> DIRECTIONS FOR THIS TASK
Could you format every line of the records below as a JSON list of strings, with one string per line and blank lines omitted?

[Collected data records]

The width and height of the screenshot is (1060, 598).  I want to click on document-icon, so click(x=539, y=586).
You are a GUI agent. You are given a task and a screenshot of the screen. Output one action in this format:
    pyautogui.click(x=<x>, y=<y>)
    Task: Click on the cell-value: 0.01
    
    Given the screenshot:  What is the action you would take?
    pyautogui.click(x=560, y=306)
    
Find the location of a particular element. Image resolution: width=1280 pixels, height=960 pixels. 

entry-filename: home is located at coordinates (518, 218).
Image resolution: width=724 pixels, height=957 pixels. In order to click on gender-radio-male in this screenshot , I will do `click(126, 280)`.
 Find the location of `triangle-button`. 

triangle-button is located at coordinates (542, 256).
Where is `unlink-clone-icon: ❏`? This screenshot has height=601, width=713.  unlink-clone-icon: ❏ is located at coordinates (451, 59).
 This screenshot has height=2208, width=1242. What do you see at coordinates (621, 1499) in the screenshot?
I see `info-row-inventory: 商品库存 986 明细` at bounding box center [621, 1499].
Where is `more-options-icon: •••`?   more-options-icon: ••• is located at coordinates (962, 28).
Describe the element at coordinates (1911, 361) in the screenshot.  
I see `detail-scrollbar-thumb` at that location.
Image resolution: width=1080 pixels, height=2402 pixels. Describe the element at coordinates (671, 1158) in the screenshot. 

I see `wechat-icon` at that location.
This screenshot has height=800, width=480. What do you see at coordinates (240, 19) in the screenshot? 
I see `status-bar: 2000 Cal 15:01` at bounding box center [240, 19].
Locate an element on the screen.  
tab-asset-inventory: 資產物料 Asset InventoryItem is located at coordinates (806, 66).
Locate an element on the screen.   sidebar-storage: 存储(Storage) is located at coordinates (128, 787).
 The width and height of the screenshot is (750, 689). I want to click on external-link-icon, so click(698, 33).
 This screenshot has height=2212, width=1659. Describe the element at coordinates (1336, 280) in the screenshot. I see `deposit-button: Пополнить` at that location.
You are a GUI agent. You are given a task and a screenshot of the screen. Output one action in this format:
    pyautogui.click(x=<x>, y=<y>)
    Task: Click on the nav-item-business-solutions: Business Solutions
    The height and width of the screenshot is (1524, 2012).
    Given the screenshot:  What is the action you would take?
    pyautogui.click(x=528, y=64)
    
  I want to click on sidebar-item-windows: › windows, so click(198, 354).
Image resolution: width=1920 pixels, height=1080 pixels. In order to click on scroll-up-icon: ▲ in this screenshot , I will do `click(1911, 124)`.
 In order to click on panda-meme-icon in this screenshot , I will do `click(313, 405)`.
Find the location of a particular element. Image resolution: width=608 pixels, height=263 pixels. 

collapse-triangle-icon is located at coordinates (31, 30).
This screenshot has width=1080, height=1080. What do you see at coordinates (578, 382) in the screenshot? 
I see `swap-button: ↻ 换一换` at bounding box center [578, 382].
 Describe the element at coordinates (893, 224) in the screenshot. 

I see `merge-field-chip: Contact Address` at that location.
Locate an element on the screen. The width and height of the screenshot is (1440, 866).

> RESPONSE AREA
[
  "The width and height of the screenshot is (1060, 598).  I want to click on document-icon, so click(x=539, y=586).",
  "You are a GUI agent. You are given a task and a screenshot of the screen. Output one action in this format:",
  "    pyautogui.click(x=<x>, y=<y>)",
  "    Task: Click on the cell-value: 0.01",
  "    Given the screenshot:  What is the action you would take?",
  "    pyautogui.click(x=560, y=306)",
  "Find the location of a particular element. Image resolution: width=1280 pixels, height=960 pixels. ",
  "entry-filename: home is located at coordinates (518, 218).",
  "Image resolution: width=724 pixels, height=957 pixels. In order to click on gender-radio-male in this screenshot , I will do `click(126, 280)`.",
  " Find the location of `triangle-button`. ",
  "triangle-button is located at coordinates (542, 256).",
  "Where is `unlink-clone-icon: ❏`? This screenshot has height=601, width=713.  unlink-clone-icon: ❏ is located at coordinates (451, 59).",
  " This screenshot has height=2208, width=1242. What do you see at coordinates (621, 1499) in the screenshot?",
  "I see `info-row-inventory: 商品库存 986 明细` at bounding box center [621, 1499].",
  "Where is `more-options-icon: •••`?   more-options-icon: ••• is located at coordinates (962, 28).",
  "Describe the element at coordinates (1911, 361) in the screenshot.  ",
  "I see `detail-scrollbar-thumb` at that location.",
  "Image resolution: width=1080 pixels, height=2402 pixels. Describe the element at coordinates (671, 1158) in the screenshot. ",
  "I see `wechat-icon` at that location.",
  "This screenshot has height=800, width=480. What do you see at coordinates (240, 19) in the screenshot? ",
  "I see `status-bar: 2000 Cal 15:01` at bounding box center [240, 19].",
  "Locate an element on the screen.  ",
  "tab-asset-inventory: 資產物料 Asset InventoryItem is located at coordinates (806, 66).",
  "Locate an element on the screen.   sidebar-storage: 存储(Storage) is located at coordinates (128, 787).",
  " The width and height of the screenshot is (750, 689). I want to click on external-link-icon, so click(698, 33).",
  " This screenshot has height=2212, width=1659. Describe the element at coordinates (1336, 280) in the screenshot. I see `deposit-button: Пополнить` at that location.",
  "You are a GUI agent. You are given a task and a screenshot of the screen. Output one action in this format:",
  "    pyautogui.click(x=<x>, y=<y>)",
  "    Task: Click on the nav-item-business-solutions: Business Solutions",
  "    The height and width of the screenshot is (1524, 2012).",
  "    Given the screenshot:  What is the action you would take?",
  "    pyautogui.click(x=528, y=64)",
  "  I want to click on sidebar-item-windows: › windows, so click(198, 354).",
  "Image resolution: width=1920 pixels, height=1080 pixels. In order to click on scroll-up-icon: ▲ in this screenshot , I will do `click(1911, 124)`.",
  " In order to click on panda-meme-icon in this screenshot , I will do `click(313, 405)`.",
  "Find the location of a particular element. Image resolution: width=608 pixels, height=263 pixels. ",
  "collapse-triangle-icon is located at coordinates (31, 30).",
  "This screenshot has width=1080, height=1080. What do you see at coordinates (578, 382) in the screenshot? ",
  "I see `swap-button: ↻ 换一换` at bounding box center [578, 382].",
  " Describe the element at coordinates (893, 224) in the screenshot. ",
  "I see `merge-field-chip: Contact Address` at that location.",
  "Locate an element on the screen. The width and height of the screenshot is (1440, 866)."
]